Data extracts:

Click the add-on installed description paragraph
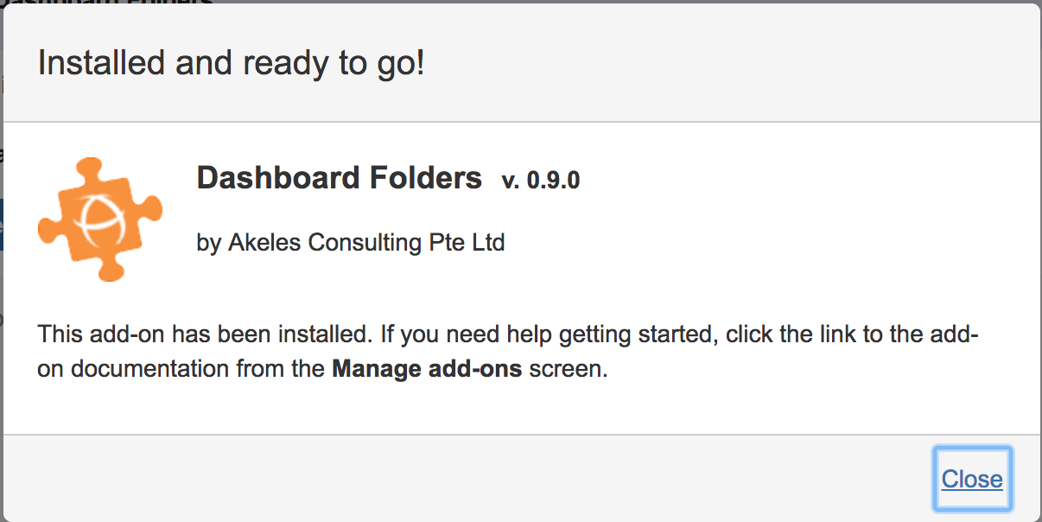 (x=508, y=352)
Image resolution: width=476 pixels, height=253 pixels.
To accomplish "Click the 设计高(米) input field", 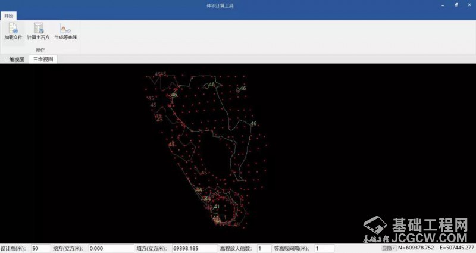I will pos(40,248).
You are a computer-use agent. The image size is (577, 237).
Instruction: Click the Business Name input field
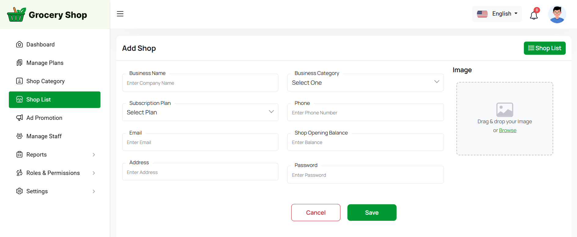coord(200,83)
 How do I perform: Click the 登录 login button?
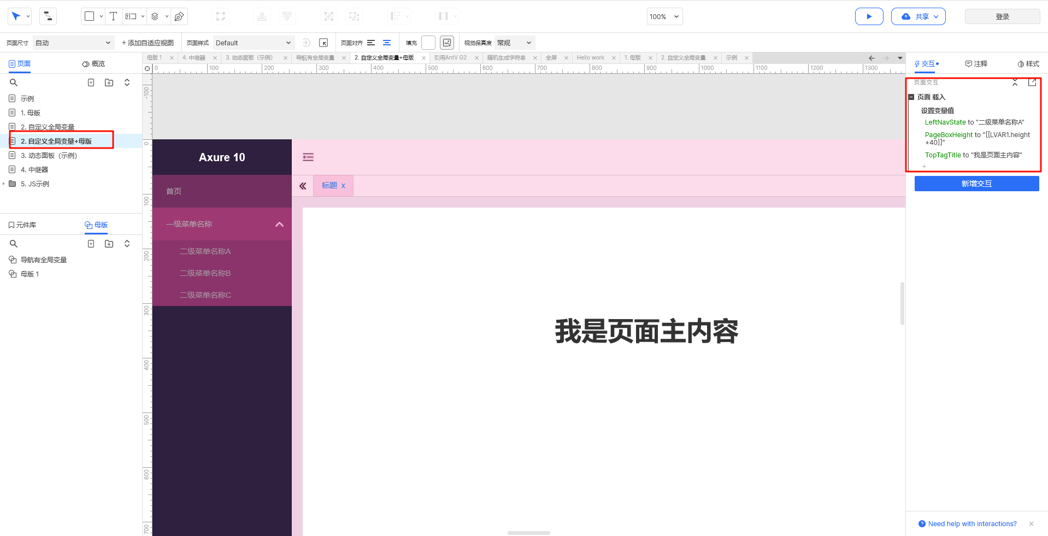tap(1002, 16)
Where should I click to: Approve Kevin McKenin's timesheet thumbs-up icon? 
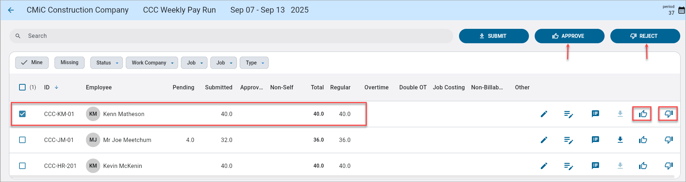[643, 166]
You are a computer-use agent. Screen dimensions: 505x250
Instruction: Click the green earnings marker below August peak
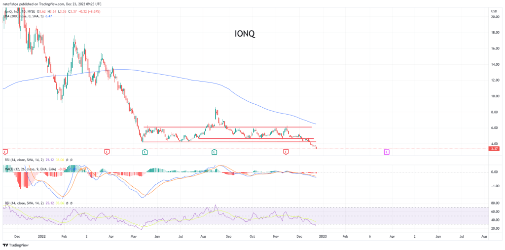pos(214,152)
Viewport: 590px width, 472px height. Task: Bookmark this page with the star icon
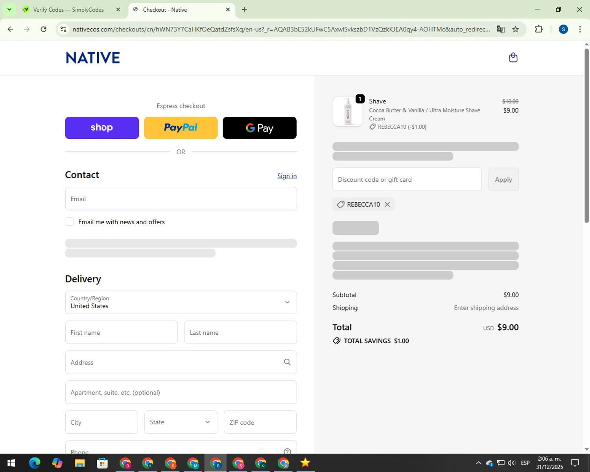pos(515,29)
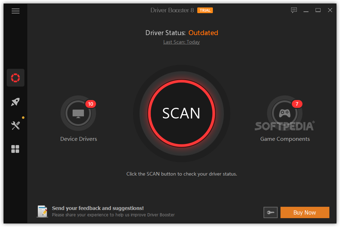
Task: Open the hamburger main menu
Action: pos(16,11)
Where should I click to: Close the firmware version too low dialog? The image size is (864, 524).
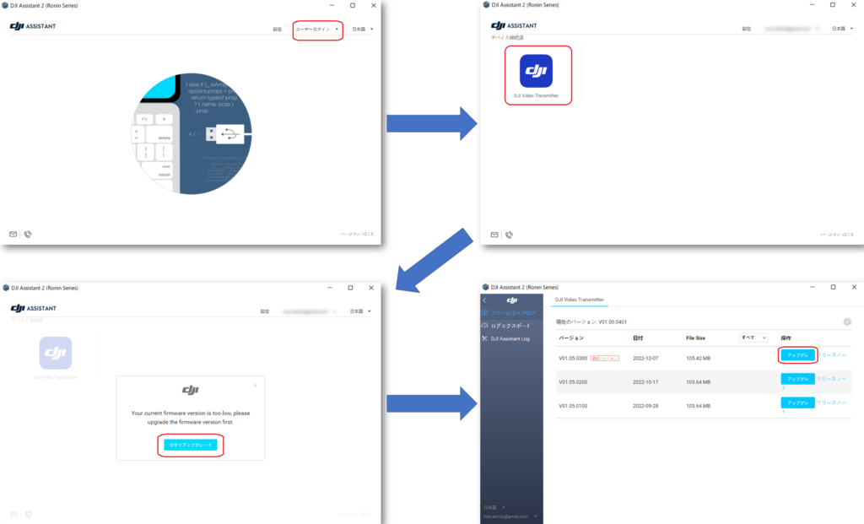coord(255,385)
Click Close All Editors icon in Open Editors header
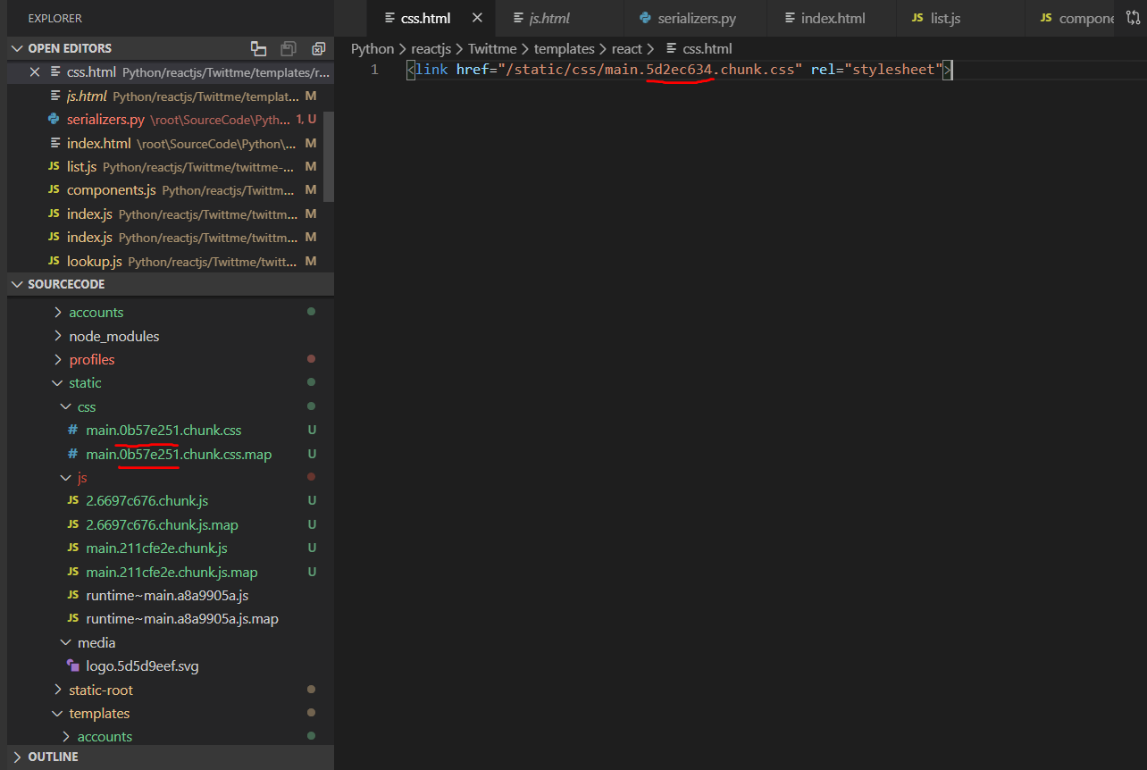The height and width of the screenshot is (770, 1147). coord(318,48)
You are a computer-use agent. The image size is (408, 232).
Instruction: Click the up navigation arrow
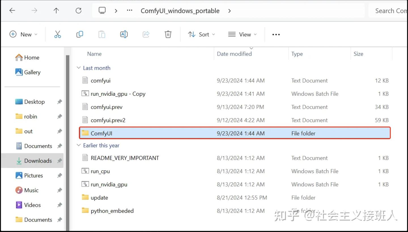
---
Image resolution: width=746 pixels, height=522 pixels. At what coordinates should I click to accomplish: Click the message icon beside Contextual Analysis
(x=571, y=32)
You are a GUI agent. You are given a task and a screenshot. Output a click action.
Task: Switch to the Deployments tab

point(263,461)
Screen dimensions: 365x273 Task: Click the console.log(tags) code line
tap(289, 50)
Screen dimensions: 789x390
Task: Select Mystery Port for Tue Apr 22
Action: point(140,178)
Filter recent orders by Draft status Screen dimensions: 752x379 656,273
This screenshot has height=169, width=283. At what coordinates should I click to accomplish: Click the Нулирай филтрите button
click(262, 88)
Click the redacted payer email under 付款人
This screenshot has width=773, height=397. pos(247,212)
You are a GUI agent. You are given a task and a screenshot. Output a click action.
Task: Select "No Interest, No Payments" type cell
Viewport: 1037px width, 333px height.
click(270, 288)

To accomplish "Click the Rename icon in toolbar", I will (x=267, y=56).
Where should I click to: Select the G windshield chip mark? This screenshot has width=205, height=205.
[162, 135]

Exercise aim: Only one stretch of the listing above is to be duplicated: the lines from the one containing "Instruction: Click the Business" through the one containing "Instruction: Click the up navigation arrow", both included. Copy them exactly, minus the pictures.

Output below:
Instruction: Click the Business Name input field
coord(200,83)
 How do I perform: Click the 登录 login button?
tap(1002, 16)
Where should I click to: Approve Kevin McKenin's timesheet thumbs-up icon? 
[643, 166]
You are a computer-use agent. Screen dimensions: 505x250
Instruction: Click the green earnings marker below August peak
pos(214,152)
Viewport: 590px width, 472px height. Task: Bookmark this page with the star icon
pos(515,29)
Task: Open the hamburger main menu
Action: pos(16,11)
Where should I click to: Close the firmware version too low dialog? The image size is (864, 524).
coord(255,385)
Click Close All Editors icon in Open Editors header
The height and width of the screenshot is (770, 1147). coord(318,48)
You are a computer-use agent. The image size is (408, 232).
Instruction: Click the up navigation arrow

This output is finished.